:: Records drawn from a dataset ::
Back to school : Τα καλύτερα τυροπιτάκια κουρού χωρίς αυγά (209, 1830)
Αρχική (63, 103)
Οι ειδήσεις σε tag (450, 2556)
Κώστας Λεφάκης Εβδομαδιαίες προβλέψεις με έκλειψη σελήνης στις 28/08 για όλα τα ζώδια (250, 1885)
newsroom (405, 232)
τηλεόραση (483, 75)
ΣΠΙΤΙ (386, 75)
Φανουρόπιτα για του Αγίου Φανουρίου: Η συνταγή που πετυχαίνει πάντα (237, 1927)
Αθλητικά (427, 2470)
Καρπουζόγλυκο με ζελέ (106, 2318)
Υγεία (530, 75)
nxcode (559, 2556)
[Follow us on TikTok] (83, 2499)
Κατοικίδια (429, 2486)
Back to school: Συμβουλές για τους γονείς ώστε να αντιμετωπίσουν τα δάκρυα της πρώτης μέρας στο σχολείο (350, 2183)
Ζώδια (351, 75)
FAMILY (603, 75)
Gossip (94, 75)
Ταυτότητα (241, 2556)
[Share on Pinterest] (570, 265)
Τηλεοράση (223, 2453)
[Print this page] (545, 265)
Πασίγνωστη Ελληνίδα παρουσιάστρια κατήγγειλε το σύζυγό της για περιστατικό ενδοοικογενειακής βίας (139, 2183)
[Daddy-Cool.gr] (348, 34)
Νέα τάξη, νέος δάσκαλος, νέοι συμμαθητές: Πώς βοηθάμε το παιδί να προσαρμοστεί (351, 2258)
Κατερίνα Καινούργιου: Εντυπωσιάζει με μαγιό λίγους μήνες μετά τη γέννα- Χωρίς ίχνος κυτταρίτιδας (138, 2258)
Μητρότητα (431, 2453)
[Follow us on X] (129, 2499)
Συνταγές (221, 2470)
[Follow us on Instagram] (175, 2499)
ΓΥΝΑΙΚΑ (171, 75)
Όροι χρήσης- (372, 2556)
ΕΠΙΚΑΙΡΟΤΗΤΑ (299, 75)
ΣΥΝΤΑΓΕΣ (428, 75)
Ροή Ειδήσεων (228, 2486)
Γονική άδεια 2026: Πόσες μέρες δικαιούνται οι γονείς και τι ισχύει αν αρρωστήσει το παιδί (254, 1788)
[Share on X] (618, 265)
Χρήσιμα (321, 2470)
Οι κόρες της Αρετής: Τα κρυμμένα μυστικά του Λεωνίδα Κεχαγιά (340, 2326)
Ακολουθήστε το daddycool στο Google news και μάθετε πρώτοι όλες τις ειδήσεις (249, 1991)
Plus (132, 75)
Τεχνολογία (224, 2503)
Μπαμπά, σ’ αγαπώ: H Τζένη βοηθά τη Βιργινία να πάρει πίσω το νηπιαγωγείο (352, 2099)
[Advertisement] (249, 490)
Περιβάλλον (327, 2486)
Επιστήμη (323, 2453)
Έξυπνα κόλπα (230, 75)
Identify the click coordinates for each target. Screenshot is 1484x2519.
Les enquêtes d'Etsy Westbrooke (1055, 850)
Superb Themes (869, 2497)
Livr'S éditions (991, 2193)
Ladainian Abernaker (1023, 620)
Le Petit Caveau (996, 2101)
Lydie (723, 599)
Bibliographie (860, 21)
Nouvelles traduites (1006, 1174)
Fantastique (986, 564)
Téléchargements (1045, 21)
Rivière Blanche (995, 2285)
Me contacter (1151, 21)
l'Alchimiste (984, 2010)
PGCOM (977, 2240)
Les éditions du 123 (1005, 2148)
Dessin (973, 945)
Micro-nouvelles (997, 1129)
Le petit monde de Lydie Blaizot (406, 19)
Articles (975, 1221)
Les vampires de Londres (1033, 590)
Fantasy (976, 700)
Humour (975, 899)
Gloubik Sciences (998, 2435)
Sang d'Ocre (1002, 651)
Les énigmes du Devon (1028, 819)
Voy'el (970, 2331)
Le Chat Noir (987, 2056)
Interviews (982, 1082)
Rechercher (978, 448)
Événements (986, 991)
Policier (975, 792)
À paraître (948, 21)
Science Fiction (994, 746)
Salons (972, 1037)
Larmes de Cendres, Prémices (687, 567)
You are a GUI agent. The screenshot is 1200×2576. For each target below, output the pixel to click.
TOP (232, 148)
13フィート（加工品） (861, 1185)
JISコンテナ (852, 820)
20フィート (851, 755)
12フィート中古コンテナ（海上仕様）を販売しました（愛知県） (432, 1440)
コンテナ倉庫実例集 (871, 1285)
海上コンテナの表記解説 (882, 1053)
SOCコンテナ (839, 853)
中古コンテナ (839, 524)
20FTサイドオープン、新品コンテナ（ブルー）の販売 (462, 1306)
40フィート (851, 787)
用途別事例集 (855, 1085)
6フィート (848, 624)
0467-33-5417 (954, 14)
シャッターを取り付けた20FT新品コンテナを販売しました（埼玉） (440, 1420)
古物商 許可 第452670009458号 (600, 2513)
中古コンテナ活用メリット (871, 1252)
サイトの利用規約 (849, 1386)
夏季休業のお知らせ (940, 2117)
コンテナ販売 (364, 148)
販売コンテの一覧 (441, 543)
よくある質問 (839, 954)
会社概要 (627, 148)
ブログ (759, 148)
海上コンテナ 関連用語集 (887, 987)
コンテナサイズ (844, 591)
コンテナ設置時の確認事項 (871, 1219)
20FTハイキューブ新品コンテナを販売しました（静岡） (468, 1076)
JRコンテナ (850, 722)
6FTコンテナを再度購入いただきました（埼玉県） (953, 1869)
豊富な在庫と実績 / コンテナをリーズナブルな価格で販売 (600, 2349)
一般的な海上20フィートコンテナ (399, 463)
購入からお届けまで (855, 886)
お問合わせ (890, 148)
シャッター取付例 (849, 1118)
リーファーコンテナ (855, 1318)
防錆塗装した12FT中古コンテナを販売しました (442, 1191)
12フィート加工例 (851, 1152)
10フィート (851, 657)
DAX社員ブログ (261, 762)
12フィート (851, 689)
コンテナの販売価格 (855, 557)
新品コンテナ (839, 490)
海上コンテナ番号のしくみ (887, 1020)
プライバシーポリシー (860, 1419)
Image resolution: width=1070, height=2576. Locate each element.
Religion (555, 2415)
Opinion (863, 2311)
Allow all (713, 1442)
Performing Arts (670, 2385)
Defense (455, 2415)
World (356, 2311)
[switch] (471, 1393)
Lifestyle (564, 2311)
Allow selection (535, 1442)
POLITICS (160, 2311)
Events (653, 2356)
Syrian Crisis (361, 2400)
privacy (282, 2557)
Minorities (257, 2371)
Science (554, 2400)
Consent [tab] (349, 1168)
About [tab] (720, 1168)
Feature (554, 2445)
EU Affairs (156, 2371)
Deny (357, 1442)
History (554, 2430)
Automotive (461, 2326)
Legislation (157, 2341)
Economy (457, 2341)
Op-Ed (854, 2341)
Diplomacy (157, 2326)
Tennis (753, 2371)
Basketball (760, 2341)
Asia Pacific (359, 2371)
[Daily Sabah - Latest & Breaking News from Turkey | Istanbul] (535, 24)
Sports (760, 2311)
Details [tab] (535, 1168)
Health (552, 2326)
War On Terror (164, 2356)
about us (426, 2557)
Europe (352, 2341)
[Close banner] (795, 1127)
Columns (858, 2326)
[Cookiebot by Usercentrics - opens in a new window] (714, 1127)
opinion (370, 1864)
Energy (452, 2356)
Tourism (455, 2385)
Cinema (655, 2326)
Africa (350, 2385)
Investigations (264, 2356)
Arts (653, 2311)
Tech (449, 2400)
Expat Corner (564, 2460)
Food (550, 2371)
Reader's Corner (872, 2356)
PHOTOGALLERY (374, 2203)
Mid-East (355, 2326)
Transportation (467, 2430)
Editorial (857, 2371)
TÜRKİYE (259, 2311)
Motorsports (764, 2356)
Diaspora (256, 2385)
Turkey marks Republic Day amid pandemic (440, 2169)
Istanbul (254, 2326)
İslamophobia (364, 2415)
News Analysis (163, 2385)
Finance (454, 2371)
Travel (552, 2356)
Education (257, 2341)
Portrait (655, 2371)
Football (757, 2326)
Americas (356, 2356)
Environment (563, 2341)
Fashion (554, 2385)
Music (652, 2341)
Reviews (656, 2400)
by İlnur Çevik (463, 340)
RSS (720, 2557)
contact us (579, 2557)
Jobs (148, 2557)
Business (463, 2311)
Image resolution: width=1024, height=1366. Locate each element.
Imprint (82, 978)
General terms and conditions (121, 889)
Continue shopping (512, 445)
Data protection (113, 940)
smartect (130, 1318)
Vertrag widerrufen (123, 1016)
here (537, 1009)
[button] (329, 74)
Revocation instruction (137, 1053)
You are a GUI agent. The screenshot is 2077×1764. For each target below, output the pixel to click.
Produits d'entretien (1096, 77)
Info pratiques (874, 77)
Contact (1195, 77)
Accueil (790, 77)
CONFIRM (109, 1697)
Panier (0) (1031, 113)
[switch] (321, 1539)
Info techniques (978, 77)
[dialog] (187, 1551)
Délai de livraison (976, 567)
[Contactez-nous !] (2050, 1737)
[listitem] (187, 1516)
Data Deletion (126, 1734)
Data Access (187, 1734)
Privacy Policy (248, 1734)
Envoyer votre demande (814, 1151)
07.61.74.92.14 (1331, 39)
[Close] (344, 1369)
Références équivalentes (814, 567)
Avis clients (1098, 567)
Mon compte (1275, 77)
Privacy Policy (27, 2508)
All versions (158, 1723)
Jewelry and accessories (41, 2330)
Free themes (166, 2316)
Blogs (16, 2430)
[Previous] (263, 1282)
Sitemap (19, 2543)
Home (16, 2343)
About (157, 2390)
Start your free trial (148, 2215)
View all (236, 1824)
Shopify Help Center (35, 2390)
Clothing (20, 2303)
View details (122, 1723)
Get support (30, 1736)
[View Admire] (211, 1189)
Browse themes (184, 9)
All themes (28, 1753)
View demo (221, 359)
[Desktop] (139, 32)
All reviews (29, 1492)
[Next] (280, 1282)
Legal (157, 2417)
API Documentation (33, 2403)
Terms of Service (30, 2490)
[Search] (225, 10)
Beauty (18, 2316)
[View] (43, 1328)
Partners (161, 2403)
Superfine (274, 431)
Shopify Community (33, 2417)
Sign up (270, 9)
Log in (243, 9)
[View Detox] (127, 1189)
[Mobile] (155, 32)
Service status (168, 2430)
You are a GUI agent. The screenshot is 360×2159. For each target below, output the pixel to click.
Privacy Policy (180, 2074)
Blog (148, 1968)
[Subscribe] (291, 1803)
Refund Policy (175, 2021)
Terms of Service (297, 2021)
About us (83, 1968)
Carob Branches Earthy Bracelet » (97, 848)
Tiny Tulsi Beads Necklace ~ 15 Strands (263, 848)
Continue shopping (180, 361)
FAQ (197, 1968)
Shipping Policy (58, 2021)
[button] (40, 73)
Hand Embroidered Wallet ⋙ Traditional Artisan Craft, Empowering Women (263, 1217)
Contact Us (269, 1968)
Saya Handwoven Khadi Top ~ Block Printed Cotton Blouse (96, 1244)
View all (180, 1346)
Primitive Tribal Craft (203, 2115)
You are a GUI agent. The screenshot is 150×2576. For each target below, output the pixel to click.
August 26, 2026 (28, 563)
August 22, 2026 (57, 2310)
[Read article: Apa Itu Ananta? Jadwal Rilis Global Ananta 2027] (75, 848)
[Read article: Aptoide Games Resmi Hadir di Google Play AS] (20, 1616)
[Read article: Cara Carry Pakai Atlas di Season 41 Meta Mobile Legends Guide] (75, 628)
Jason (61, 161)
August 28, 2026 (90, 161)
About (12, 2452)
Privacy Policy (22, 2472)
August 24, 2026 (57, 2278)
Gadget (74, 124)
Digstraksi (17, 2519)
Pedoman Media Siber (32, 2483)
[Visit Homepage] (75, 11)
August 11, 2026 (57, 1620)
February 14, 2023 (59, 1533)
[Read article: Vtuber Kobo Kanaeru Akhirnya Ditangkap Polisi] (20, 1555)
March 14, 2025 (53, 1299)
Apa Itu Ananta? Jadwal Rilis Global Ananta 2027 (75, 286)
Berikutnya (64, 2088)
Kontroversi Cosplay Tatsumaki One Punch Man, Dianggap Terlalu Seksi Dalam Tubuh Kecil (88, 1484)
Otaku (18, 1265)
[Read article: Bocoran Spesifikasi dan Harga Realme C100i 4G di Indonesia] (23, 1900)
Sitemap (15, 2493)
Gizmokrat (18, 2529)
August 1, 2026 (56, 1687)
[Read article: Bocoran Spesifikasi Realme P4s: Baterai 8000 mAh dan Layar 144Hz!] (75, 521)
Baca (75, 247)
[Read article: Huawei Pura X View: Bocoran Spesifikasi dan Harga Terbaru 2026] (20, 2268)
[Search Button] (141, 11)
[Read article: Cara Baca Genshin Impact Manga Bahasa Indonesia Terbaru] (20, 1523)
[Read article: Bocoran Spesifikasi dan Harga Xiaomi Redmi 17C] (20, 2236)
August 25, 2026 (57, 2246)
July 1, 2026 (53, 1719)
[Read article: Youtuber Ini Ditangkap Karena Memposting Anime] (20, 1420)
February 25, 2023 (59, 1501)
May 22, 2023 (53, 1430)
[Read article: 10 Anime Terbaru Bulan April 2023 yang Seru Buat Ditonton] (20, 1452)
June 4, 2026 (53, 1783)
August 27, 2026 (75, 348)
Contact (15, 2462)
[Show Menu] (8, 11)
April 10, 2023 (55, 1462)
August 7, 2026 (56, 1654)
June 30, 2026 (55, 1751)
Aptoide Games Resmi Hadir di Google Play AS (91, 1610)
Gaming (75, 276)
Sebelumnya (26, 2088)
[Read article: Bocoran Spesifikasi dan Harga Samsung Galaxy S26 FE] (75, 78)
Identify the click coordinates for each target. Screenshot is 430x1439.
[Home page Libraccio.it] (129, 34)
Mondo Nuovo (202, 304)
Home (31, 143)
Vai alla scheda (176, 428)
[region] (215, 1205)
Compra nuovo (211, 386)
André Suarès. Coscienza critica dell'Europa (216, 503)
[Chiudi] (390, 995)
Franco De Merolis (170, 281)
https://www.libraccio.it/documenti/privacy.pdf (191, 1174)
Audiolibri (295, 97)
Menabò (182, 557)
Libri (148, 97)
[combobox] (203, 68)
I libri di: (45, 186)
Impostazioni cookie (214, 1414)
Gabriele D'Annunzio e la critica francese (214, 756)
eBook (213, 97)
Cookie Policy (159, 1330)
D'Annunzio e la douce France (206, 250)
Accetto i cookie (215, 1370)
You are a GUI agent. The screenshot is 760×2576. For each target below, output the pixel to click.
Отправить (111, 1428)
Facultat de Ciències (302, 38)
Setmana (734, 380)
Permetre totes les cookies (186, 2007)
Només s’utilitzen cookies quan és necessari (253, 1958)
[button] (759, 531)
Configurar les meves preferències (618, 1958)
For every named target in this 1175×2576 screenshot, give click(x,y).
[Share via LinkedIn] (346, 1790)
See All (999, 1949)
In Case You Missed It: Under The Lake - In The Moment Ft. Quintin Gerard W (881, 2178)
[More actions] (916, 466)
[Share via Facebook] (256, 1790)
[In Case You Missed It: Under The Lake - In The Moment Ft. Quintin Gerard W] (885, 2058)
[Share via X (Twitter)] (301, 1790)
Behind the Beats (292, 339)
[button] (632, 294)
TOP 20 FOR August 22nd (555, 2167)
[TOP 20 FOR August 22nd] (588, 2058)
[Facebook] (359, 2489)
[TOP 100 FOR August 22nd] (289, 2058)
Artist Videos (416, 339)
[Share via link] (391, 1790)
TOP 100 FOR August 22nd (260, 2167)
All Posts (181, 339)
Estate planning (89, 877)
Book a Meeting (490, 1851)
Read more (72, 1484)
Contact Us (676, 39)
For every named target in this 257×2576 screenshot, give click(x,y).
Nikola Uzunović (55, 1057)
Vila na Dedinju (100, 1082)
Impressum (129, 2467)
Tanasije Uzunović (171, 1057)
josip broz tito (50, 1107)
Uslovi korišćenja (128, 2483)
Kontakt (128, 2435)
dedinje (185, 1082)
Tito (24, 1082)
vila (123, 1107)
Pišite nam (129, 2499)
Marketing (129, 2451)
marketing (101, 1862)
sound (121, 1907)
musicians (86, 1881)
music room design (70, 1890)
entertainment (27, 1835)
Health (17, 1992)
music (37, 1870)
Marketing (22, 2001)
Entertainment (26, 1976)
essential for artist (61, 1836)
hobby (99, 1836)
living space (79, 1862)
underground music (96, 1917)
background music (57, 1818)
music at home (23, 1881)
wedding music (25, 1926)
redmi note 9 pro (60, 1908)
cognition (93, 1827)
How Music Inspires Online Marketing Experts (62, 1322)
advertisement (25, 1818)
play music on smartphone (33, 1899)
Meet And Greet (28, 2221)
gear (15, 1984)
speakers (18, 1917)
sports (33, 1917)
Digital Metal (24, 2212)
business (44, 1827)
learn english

:: Activity ::
What lines in the entries contain "coordinates"? Report each one by copying it.

:: Output ::
Identify the click coordinates for each target. Screenshot is 1484x2519.
Identify the click coordinates for each target. Screenshot is 430x1439.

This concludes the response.